Свидетельские показания довольно расплывчаты. Как-то так получилось, что преступник сумел не броситься в глаза никому из довольно большого количества людей, находившихся на пощади. Да, многие запомнили Голобродского, его эмоциональную обличающую речь, помнили телевизионщиков. Зевак толком не вспомнил никто. Был, правда, в непосредственной близости от Голобродского в момент его гибели один оператор, о котором ни Андрюшина, ни Пчелицын, ни другие их коллеги не смогли сказать ничего вразумительного: ни с какого канала, ни кого из корреспондентов он сопровождал. Но и о внешности его конкретное что-то сказать никто не мог. Сошлись на том, что это был мужчина средних лет, одетый в темный кожаный пиджак и черную рубашку.
Усилиями оперативников был создан довольно приблизительный его фоторобот. Пришлось повозиться, поскольку в таких случаях расхождения в показаниях неизбежны. А тут еще, как на грех, многие люди были на площади семьями и дружескими компаниями. Подружек однозначно приходилось разводить, иначе они моментально начинали противоречить друг другу. Но труднее всего приходилось с детьми. По закону рядом с ними на составлении фоторобота обязаны присутствовать родители, и выгнать их нет никакой возможности. Под прессингом папы и мамы ребенок теряется и начинает городить чушь.
— Ты же говорил, что у него были большие уши!
— Да, большие были, огромные, — соглашается затюканный ребенок.
В итоге на экране монитора появляется «чебурашка» с ушами в пол-лица, ничего общего с преступником, разумеется, не имеющий. Приходилось идти на хитрость, приглашать свидетелей снова и снова, пока не появлялся усредненный рисунок, хотя бы отдаленно напоминающий лицо человека.

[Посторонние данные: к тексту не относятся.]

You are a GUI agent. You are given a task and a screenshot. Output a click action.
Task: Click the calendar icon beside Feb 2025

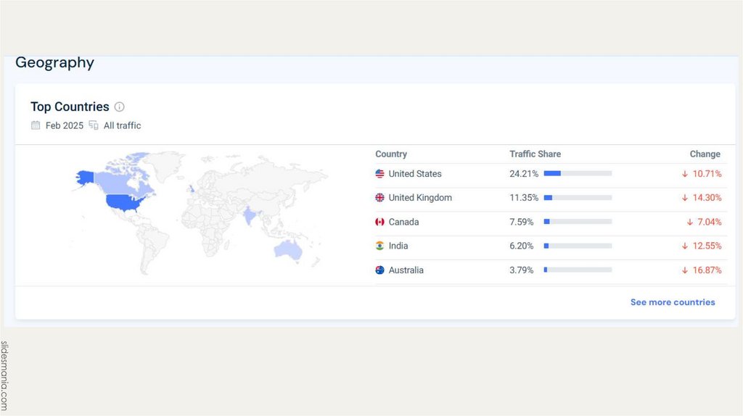(36, 125)
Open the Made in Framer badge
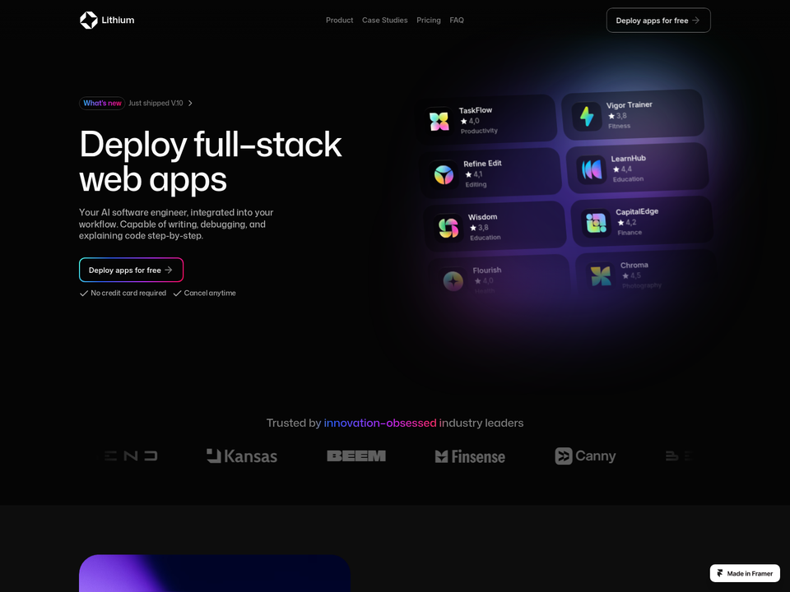The width and height of the screenshot is (790, 592). [x=745, y=573]
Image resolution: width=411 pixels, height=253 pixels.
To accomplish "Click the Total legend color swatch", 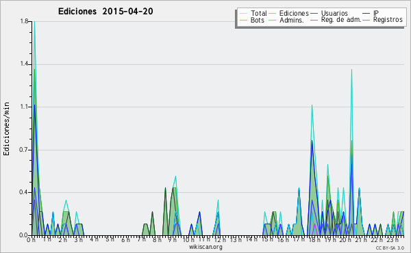I will [243, 14].
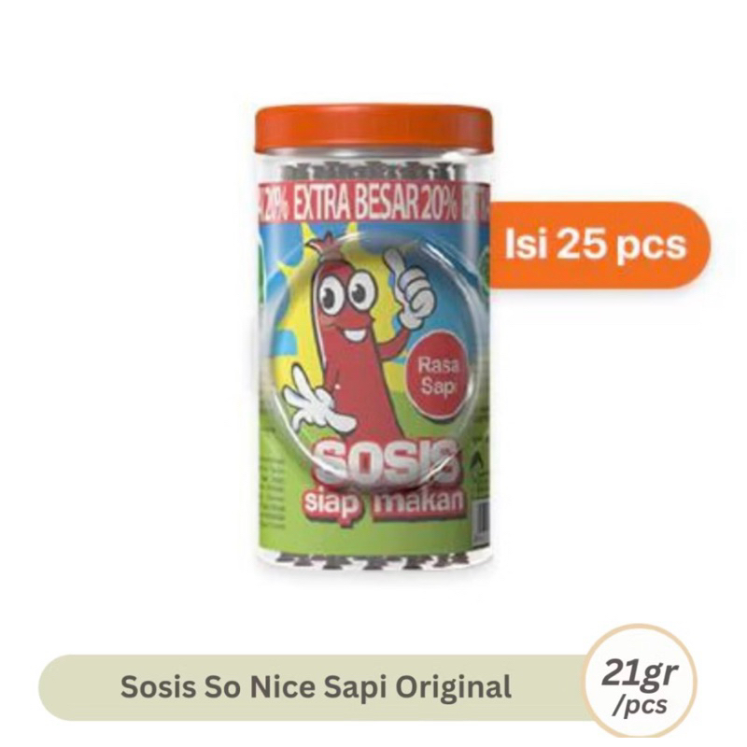The height and width of the screenshot is (747, 747).
Task: Click the barcode on the jar side
Action: coord(481,520)
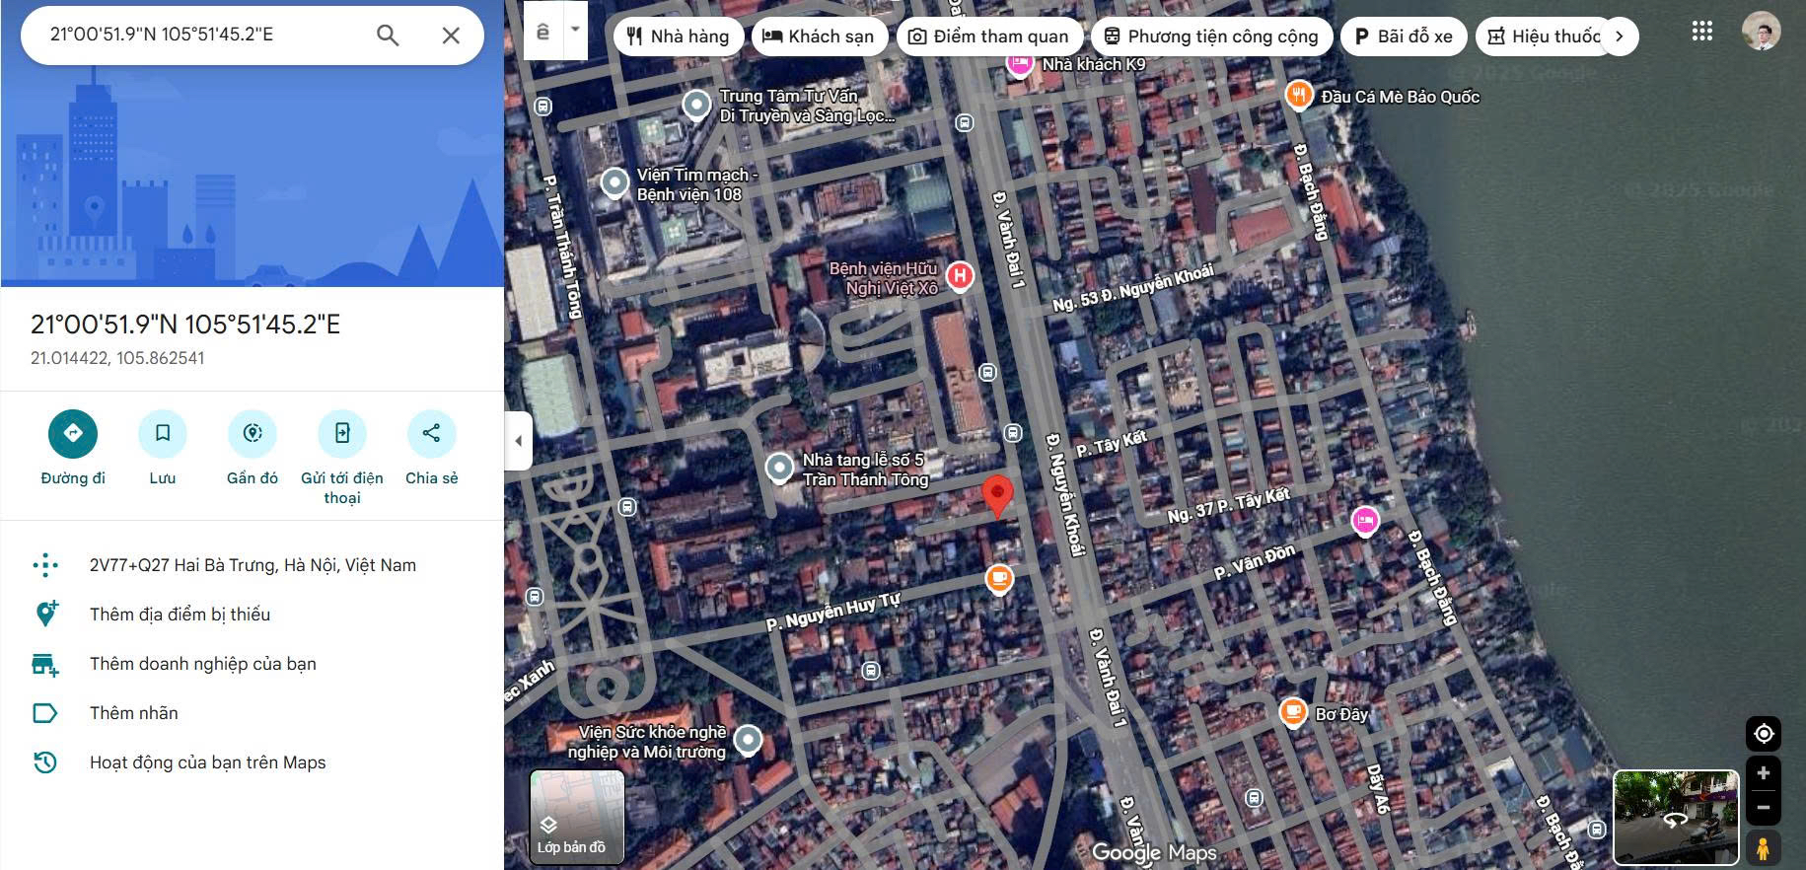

Впрочем, у незнакомца оказалась и особая примета. Семь из десяти свидетелей назвали небольшой шрам на щеке (правда, некоторые путались в показаниях — на левой или на правой щеке был этот самый шрам, но большинство утверждали, что все-таки на левой).
В конце концов в руках следствия был хоть и не юридический документ, но более или менее приблизительный рисунок, дающий зрительное представление о предполагаемом преступнике.
Светлана Перова с Рюриком Елагиным вели допросы очевидцев убийства Голобродского, а также вдвоем побеседовали с Силкиными, которые явились к ним в полном составе. Наиболее интересными им показались показания Зоси о ее кратковременной работе на Центральной аптечной базе.
— Понимаете, я пришла туда просто так, с улицы! И он меня сразу взял.